In a new study published in BMJ Journals, researchers have found that understanding the aetiology of ear infections and resistance patterns is crucial in managing and planning interventions for ear infections. The study found that a substantial proportion of ear infections are caused by bacteria, with S. aureus and P. s aeruginosa being the leading bacterial aetiological agents. The study also found that fungi, including Candida spp and Aspergillus spp, can cause ear infections, with risk behaviors such as excessive use of ear drops containing antibiotics, regular cleaning of ears, and swimming increasing the risk of fungal ear infections.
The study revealed many multidrug-resistant bacteria, including MRSA and ESBL-PE, with Klebsiella spp being the dominant ESBL-PE. Overusing antibiotics, self-prescribing, and empirically prescribing antibiotics without considering laboratory culture and sensitivity and the increased tendency to visit hospital facilities due to chronic ear infections contributed to the high incidence of ESBL and MRSA. In addition, using inanimate objects to remove earwax also contributed to the high proportion of ESBL and MRSA.

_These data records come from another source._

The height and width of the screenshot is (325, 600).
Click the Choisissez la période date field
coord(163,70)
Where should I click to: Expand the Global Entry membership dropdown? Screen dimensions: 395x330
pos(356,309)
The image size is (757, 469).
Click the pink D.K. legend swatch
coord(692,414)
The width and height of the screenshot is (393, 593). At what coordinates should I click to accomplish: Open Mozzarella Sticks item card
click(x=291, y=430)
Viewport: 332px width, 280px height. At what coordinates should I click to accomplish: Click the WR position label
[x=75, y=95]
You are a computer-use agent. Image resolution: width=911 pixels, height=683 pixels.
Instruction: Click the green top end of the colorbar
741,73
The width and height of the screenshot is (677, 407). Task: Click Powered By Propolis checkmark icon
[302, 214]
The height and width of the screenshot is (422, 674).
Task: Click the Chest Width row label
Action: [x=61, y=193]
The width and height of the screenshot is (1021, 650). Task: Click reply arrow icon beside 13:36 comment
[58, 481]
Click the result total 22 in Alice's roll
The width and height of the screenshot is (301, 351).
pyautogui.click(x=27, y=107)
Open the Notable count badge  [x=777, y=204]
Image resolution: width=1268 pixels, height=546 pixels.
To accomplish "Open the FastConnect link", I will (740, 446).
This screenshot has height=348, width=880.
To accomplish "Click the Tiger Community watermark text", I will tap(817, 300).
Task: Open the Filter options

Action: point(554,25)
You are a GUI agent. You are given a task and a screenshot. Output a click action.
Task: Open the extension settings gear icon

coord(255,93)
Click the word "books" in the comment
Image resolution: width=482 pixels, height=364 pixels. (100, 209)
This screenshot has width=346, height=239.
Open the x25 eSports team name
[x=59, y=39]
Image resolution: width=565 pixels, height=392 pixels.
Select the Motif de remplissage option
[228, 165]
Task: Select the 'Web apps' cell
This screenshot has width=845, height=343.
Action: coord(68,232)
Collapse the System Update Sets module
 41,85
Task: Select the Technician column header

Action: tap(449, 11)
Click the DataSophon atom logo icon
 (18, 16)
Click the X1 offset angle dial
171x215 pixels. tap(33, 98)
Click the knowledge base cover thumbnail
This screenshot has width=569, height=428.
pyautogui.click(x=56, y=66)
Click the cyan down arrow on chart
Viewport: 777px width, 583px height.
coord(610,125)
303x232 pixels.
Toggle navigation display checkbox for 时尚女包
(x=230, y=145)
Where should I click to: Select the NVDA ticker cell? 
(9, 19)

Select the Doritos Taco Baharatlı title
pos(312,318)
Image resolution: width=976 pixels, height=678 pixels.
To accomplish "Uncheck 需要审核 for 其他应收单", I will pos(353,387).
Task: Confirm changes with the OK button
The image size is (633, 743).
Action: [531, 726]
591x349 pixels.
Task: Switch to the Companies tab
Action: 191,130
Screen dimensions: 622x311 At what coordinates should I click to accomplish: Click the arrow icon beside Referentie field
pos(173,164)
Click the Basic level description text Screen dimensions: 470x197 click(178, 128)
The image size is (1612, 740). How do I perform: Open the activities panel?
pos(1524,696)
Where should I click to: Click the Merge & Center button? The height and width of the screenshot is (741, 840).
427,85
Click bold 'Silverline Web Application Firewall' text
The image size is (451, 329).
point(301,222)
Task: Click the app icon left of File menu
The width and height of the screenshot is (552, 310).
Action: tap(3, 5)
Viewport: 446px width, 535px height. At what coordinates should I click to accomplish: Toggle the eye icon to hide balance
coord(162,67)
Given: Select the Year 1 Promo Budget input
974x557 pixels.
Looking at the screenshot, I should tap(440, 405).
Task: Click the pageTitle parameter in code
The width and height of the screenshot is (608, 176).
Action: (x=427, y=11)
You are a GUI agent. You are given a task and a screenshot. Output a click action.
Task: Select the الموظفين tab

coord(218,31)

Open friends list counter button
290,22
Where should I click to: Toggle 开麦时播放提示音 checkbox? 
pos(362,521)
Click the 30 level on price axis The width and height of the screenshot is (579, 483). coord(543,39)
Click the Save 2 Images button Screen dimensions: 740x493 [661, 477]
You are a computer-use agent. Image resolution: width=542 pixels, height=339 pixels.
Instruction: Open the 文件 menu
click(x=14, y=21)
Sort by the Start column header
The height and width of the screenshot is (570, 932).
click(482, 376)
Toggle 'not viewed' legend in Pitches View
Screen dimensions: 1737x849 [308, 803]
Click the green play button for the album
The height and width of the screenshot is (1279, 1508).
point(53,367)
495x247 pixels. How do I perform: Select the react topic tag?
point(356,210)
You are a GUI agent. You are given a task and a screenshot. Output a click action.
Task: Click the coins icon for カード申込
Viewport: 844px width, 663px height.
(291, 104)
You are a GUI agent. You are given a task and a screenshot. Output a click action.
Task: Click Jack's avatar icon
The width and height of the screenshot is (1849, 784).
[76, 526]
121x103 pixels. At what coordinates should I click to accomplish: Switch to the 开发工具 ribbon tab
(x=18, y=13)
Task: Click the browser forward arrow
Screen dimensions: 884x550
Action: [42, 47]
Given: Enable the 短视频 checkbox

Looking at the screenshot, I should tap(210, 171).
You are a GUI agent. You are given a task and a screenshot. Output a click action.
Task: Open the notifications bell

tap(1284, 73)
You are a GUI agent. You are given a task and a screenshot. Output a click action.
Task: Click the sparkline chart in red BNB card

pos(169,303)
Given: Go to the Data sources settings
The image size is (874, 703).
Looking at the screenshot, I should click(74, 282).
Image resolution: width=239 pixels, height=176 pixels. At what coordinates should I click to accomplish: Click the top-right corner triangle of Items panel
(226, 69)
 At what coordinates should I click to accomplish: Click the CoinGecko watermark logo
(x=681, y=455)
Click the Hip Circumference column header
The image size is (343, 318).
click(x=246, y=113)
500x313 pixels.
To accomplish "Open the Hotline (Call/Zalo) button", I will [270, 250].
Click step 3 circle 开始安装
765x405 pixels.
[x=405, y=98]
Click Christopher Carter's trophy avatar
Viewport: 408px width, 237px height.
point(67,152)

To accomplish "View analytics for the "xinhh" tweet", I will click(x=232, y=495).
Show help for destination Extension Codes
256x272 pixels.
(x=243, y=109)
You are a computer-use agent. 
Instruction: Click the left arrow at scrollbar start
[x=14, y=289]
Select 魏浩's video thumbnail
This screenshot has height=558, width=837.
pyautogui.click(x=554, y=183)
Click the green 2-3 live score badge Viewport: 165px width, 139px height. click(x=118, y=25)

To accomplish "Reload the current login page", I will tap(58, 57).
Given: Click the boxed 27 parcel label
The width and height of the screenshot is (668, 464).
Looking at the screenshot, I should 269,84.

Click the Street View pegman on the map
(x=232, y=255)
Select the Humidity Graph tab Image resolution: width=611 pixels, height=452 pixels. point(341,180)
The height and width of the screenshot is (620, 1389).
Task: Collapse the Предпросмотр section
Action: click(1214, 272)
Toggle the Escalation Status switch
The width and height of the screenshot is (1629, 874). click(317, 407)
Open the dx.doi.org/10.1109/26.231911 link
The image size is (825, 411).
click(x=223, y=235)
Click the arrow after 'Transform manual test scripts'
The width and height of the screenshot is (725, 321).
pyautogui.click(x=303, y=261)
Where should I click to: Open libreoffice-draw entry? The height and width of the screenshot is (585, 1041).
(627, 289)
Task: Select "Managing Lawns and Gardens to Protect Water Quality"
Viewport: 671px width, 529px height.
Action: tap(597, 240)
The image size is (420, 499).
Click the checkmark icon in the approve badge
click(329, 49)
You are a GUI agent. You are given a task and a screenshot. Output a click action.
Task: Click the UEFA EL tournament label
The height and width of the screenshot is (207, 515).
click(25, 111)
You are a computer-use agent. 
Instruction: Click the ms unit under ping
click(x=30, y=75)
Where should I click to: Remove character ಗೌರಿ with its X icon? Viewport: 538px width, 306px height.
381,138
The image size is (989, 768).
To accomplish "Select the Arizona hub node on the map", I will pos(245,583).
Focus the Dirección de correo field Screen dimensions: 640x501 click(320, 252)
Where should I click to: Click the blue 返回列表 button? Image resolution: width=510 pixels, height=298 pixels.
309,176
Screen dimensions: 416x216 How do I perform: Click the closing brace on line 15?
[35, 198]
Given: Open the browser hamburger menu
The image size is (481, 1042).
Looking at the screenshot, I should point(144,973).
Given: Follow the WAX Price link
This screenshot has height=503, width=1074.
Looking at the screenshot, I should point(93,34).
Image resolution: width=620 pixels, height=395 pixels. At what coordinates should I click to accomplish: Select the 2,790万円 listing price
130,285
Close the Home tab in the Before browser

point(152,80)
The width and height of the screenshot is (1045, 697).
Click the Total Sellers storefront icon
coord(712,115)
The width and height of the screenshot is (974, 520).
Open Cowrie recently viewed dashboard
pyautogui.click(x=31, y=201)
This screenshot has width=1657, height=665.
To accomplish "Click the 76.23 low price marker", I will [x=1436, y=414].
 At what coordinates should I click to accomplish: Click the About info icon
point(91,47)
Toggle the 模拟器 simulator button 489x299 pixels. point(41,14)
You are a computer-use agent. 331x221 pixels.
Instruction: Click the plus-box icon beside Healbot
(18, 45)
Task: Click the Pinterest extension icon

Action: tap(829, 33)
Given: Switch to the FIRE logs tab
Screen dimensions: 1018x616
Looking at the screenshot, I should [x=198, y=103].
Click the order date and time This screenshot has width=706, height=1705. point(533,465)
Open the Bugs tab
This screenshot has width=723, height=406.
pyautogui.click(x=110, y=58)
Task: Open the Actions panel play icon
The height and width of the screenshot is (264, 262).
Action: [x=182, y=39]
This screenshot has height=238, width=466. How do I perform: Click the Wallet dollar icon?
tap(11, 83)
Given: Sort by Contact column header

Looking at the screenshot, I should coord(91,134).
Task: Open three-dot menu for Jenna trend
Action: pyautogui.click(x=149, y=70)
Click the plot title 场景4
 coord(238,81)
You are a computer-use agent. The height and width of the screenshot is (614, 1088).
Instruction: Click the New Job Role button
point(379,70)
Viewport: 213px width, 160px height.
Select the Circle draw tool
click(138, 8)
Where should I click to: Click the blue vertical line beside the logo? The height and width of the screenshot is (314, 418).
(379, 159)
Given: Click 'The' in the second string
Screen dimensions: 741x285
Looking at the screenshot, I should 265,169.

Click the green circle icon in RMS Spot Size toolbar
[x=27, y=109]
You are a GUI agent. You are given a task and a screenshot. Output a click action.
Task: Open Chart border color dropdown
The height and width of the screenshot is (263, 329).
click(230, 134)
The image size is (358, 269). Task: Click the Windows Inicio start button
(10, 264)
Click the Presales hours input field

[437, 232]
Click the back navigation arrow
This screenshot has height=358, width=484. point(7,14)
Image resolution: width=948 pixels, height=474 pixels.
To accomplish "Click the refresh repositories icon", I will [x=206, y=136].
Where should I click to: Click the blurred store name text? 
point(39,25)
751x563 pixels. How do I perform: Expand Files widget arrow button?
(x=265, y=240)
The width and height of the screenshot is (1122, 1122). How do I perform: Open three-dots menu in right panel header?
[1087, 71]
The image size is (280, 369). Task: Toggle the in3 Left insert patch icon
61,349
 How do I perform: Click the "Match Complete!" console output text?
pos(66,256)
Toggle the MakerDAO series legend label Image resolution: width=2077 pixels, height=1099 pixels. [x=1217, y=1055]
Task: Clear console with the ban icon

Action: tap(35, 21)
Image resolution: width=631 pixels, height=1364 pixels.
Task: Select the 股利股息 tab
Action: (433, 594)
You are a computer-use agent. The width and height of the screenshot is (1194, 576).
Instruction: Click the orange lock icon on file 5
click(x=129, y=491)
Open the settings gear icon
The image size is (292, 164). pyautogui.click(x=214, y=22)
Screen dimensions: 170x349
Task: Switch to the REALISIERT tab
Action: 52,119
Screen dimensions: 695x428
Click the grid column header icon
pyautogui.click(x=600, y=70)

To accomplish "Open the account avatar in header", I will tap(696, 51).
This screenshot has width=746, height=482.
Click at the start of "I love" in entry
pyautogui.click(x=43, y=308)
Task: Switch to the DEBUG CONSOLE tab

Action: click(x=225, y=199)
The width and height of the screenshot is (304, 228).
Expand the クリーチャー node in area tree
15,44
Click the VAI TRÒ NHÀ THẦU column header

The study found that most isolated bacteria were resistant to amoxicillin/clavulanic acid, with nearly three-quarters of Gram-negative bacteria being resistant to ceftazidime and about half being resistant to trimethoprim-sulfamethoxazole. ESBL-PE and MRSA isolates were found to be resistant to the most common antimicrobial agents compared with non-MRSA and non-ESBL-PE.
The study also revealed that most isolated bacteria were sensitive to meropenem and ciprofloxacin, with ciprofloxacin being a drug of choice for ear infections as per STGs. Quinolones are still beneficial as first-line topical antibiotics for ear infections.
However, the study has some limitations, including the inability to identify the fungi isolates to the species level due to insufficient funding and lack of equipment to isolate anaerobic bacteria from the collected pus specimen. The results of this study indicate that bacteria are the most common cause of ear infections in the studied context. The study highlights the need for antimicrobial susceptibility testing to guide clinicians in appropriately managing ear infections in the studied setting.